The UNESCO World Heritage Committee has awarded World Heritage status to the Lower Germanic Limes, the northern frontier of the Roman Empire, in the Netherlands and Germany. The frontier line is composed of 102 archaeological sites — military and civilian settlements, towers, roads, harbours, an acqueduct, cemeteries, an amphitheater, etc. — from the Rhenish Massif in Germany to the North Sea coast in the Netherlands. Many of them are underground, but the whole boundary line is dotted with archaeological parks and museums and in the collective, the newly-minted World Heritage site is the largest archaeological monument in the country.
The Limes is celebrating its new status by revealing more of its early Roman history. Archaeologists have discovered a 2,000-year-old Roman road and a canal in the town of Oosterhout, near Nijmegen, in the Netherlands. Located on the banks of the Rhine, Nijmegen was founded as a Roman military fort on the Lower Germanic Limes in the 1st century B.C. It is the second oldest city in the Netherlands, and was an important strategic position for the Roman Army.
The road was wide with drainage ditches on each side; it was paved with packed gravel. Local roads were small, unpaved and perpetually muddy dirt trails, so Roman soldiers built and maintained wide paved roads for the rapid movement of troops and supplies throughout what is now the Netherlands.
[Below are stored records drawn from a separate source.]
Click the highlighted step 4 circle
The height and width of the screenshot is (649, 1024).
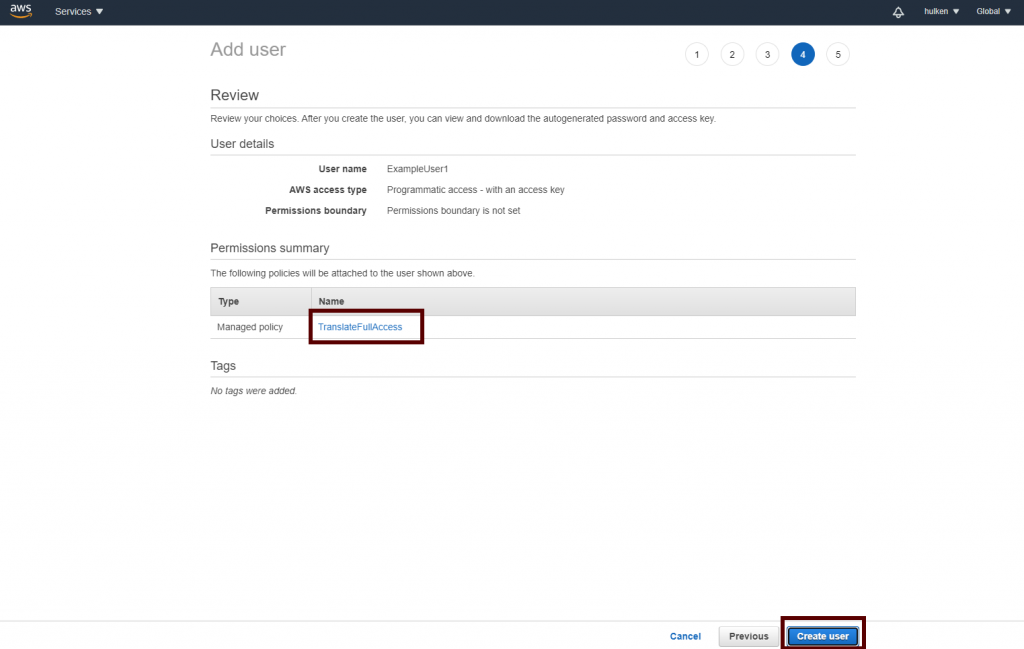pos(802,54)
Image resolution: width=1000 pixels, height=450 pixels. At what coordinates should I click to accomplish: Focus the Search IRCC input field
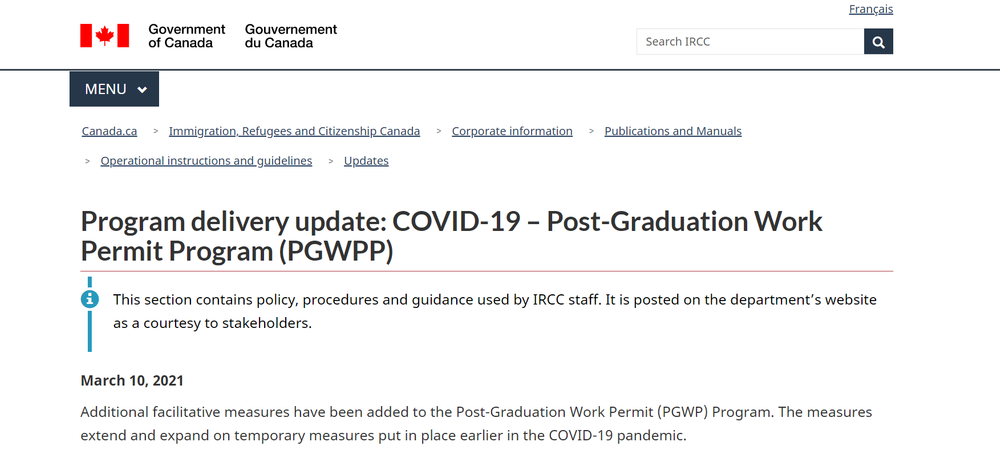tap(750, 41)
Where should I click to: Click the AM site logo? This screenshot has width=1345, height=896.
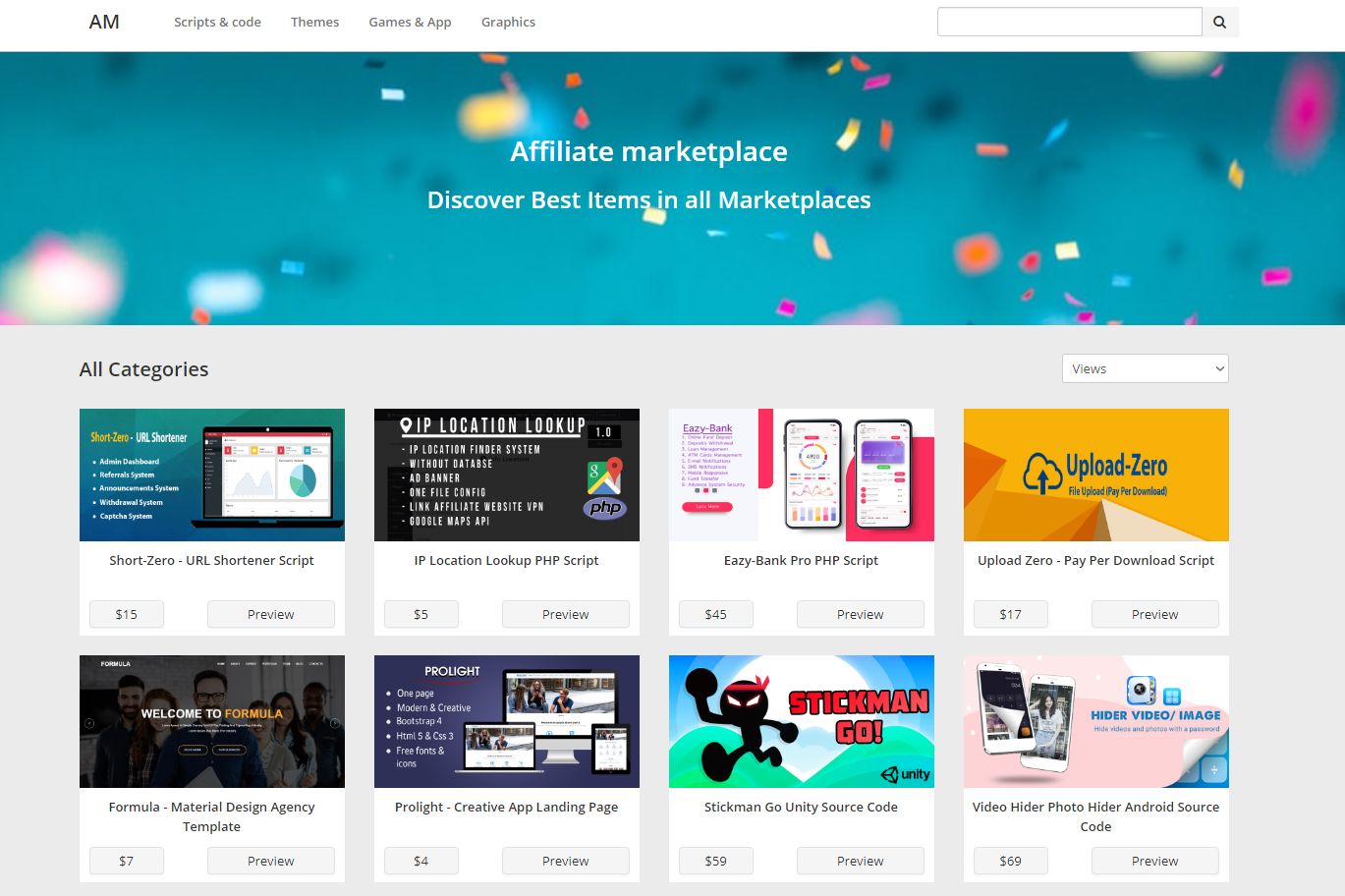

The original gravel layer is still in situ.
The Roman highway, with its original gravel pavement preserved, provides new insight into the road network of around 2,000 years ago, Eric Noord, who is leading the project, told AFP.
The canal was also a product of Roman military engineering. More than 30 feet wide and deep enough to allow passage of Roman transport ships. Its start and end points have not been determined yet, but archaeologists believe it likely connected the camp at Nijmegen to the Rhine and was used to move heavy baggage — food supplies, building materials, artillery — and troops.